╭──

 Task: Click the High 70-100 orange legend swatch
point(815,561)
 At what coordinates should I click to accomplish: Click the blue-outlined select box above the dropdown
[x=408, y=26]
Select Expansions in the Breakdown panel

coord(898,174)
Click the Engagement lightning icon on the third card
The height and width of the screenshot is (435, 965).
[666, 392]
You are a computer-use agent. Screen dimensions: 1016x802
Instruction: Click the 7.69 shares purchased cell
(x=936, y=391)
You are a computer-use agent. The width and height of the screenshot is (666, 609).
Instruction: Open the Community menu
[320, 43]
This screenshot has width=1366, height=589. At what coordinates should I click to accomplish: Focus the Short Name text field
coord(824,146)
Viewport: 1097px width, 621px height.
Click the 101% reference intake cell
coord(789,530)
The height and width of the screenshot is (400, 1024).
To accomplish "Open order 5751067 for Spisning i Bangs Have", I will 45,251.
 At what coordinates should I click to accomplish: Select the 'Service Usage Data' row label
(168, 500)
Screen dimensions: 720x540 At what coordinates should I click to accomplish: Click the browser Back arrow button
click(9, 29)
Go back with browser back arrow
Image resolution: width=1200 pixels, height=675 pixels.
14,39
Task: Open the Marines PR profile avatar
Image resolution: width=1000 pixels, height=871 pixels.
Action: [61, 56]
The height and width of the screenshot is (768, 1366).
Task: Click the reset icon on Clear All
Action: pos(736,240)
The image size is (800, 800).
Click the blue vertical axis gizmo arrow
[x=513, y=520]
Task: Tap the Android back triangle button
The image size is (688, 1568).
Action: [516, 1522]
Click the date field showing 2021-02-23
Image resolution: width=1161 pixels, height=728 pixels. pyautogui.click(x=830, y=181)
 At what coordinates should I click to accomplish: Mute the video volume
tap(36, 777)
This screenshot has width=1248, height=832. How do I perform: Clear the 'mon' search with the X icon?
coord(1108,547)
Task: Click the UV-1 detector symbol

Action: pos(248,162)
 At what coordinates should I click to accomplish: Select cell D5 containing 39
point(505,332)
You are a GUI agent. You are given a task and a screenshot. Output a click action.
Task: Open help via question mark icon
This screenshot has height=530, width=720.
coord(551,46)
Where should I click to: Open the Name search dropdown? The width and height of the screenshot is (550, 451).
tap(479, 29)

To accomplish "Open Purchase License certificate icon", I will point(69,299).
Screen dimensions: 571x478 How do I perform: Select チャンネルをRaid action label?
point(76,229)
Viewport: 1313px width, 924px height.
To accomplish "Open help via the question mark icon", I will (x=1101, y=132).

╰──

WRITTEN TASK:
Repeat the lines above, swapping every "question mark icon" for "question-mark button" and leaving everything else unchanged.

EXERCISE ANSWER:
 Task: Click the High 70-100 orange legend swatch
point(815,561)
 At what coordinates should I click to accomplish: Click the blue-outlined select box above the dropdown
[x=408, y=26]
Select Expansions in the Breakdown panel

coord(898,174)
Click the Engagement lightning icon on the third card
The height and width of the screenshot is (435, 965).
[666, 392]
You are a computer-use agent. Screen dimensions: 1016x802
Instruction: Click the 7.69 shares purchased cell
(x=936, y=391)
You are a computer-use agent. The width and height of the screenshot is (666, 609).
Instruction: Open the Community menu
[320, 43]
This screenshot has width=1366, height=589. At what coordinates should I click to accomplish: Focus the Short Name text field
coord(824,146)
Viewport: 1097px width, 621px height.
Click the 101% reference intake cell
coord(789,530)
The height and width of the screenshot is (400, 1024).
To accomplish "Open order 5751067 for Spisning i Bangs Have", I will 45,251.
 At what coordinates should I click to accomplish: Select the 'Service Usage Data' row label
(168, 500)
Screen dimensions: 720x540 At what coordinates should I click to accomplish: Click the browser Back arrow button
click(9, 29)
Go back with browser back arrow
Image resolution: width=1200 pixels, height=675 pixels.
14,39
Task: Open the Marines PR profile avatar
Image resolution: width=1000 pixels, height=871 pixels.
Action: [61, 56]
The height and width of the screenshot is (768, 1366).
Task: Click the reset icon on Clear All
Action: pos(736,240)
The image size is (800, 800).
Click the blue vertical axis gizmo arrow
[x=513, y=520]
Task: Tap the Android back triangle button
The image size is (688, 1568).
Action: [516, 1522]
Click the date field showing 2021-02-23
Image resolution: width=1161 pixels, height=728 pixels. pyautogui.click(x=830, y=181)
 At what coordinates should I click to accomplish: Mute the video volume
tap(36, 777)
This screenshot has width=1248, height=832. How do I perform: Clear the 'mon' search with the X icon?
coord(1108,547)
Task: Click the UV-1 detector symbol

Action: pos(248,162)
 At what coordinates should I click to accomplish: Select cell D5 containing 39
point(505,332)
You are a GUI agent. You are given a task and a screenshot. Output a click action.
Task: Open help via question-mark button
This screenshot has height=530, width=720.
coord(551,46)
Where should I click to: Open the Name search dropdown? The width and height of the screenshot is (550, 451).
tap(479, 29)

To accomplish "Open Purchase License certificate icon", I will point(69,299).
Screen dimensions: 571x478 How do I perform: Select チャンネルをRaid action label?
point(76,229)
Viewport: 1313px width, 924px height.
To accomplish "Open help via the question-mark button", I will (x=1101, y=132).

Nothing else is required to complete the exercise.